Jeff Lozier, an assistant professor of biological sciences, along with two collaborators from the University of Wyoming and Utah State, received the grant from the National Science Foundation to study two specific species of bumblebees and their adaptation to a changing environment.
“We’re trying to study the effect of environmental variation on adaptation and if bumblebees exhibit adaptations to environments in which they live,” Lozier said.
The focal region of the research is along the Sierra Nevada and Cascade Mountain Ranges. The two species of bees they’re going to study are in abundance in this region and can be found at low and high elevations across a broad latitudinal transect.
“We get to see what happens when you subject a single species to a large range of all of these different kinds of factors to see how and if it is going to adapt or if it’s going to need to move,” said Jason Jackson, a doctoral candidate studying biology.
These factors include rapid temperature change in higher elevations as well as a decrease in oxygen availability or air density.
The grant took effect in April 2015, but preliminary work for the research has been ongoing for the past two years. The grant is expected to fund three years of work and experiments.
“Most people think about honey bees pertaining to population decline,” Lozier said. “Honey bees are managed bees that humans have brought over to North America from Europe and Africa. There are no native honey bees in the U.S.”

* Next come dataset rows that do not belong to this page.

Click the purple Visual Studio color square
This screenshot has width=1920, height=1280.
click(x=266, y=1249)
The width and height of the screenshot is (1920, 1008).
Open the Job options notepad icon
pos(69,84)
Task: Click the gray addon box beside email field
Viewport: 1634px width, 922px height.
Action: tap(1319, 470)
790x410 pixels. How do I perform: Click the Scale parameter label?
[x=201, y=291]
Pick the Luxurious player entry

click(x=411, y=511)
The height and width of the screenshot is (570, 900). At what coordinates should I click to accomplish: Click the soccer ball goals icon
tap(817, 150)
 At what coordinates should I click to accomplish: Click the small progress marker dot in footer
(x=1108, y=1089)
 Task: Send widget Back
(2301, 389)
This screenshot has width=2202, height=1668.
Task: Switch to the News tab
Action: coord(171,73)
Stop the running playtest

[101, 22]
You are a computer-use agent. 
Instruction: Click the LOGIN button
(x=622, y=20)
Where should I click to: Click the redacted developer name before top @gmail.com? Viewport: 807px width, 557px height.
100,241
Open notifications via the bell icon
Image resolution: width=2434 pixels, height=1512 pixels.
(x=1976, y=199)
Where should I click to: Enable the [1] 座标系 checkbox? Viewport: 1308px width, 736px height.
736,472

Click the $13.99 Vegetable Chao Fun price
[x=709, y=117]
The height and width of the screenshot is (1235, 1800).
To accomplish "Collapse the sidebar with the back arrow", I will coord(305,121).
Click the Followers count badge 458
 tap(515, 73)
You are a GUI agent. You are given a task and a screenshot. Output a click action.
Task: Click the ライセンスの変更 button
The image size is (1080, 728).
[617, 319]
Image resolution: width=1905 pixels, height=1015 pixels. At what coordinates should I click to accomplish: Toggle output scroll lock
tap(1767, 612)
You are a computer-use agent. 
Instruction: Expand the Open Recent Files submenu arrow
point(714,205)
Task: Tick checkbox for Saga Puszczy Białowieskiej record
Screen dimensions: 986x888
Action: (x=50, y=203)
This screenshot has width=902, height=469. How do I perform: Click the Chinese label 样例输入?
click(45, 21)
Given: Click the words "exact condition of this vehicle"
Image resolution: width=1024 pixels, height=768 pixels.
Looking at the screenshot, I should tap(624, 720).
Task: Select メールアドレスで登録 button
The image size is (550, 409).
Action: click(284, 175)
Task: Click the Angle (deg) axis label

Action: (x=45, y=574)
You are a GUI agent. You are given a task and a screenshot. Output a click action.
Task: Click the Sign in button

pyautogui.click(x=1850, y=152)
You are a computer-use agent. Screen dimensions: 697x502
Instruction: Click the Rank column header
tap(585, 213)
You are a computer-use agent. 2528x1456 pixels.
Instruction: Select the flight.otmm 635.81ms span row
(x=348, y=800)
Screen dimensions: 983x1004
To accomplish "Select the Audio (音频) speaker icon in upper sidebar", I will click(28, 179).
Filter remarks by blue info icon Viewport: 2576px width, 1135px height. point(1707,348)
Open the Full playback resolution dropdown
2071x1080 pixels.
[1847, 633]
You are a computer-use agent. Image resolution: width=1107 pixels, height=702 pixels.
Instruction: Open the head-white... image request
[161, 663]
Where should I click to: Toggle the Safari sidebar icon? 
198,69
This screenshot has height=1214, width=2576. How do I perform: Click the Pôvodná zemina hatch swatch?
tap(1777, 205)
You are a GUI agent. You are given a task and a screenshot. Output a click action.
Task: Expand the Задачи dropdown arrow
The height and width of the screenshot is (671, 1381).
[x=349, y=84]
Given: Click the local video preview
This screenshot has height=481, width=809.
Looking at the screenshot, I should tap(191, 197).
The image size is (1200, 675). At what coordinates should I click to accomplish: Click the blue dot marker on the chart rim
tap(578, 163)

Many man-made honey bee hives have undergone a phenomenon called Colony Collapse Disorder, which has killed off around 20-25 percent of the hives. CCD can be caused by pesticides, diseases, parasites or a combination.
Lozier is researching native bees. There are around 20,000 species of bees on the planet with around 50 of those in the U.S. Some species of native bees are doing just fine while others are declining.
“The research we’ve been doing is very applicable because a lot of bumblebee populations are dying out,” said Gabrielle Unbehaun, a senior majoring in biology. “The bee populations that we are working on are very populous, so it’s interesting to see why they are surviving versus others.”
Factors contributing to population decline in some species are debated.
Lozier said it may be multiple factors working together, but in most cases the underlying problem is habitat loss and land use change, and at the moment there is no sure way to stop it on a broad-scale. With the loss of flowers for bees to pollinate and an increase in chemical usage, there’s a potential to lose rodent burrows which bees like to lay their nests in.
“The fundamental problem is habitat and land use availability for the resources,” Lozier said. “Everything else is sort of stacked on top of that.”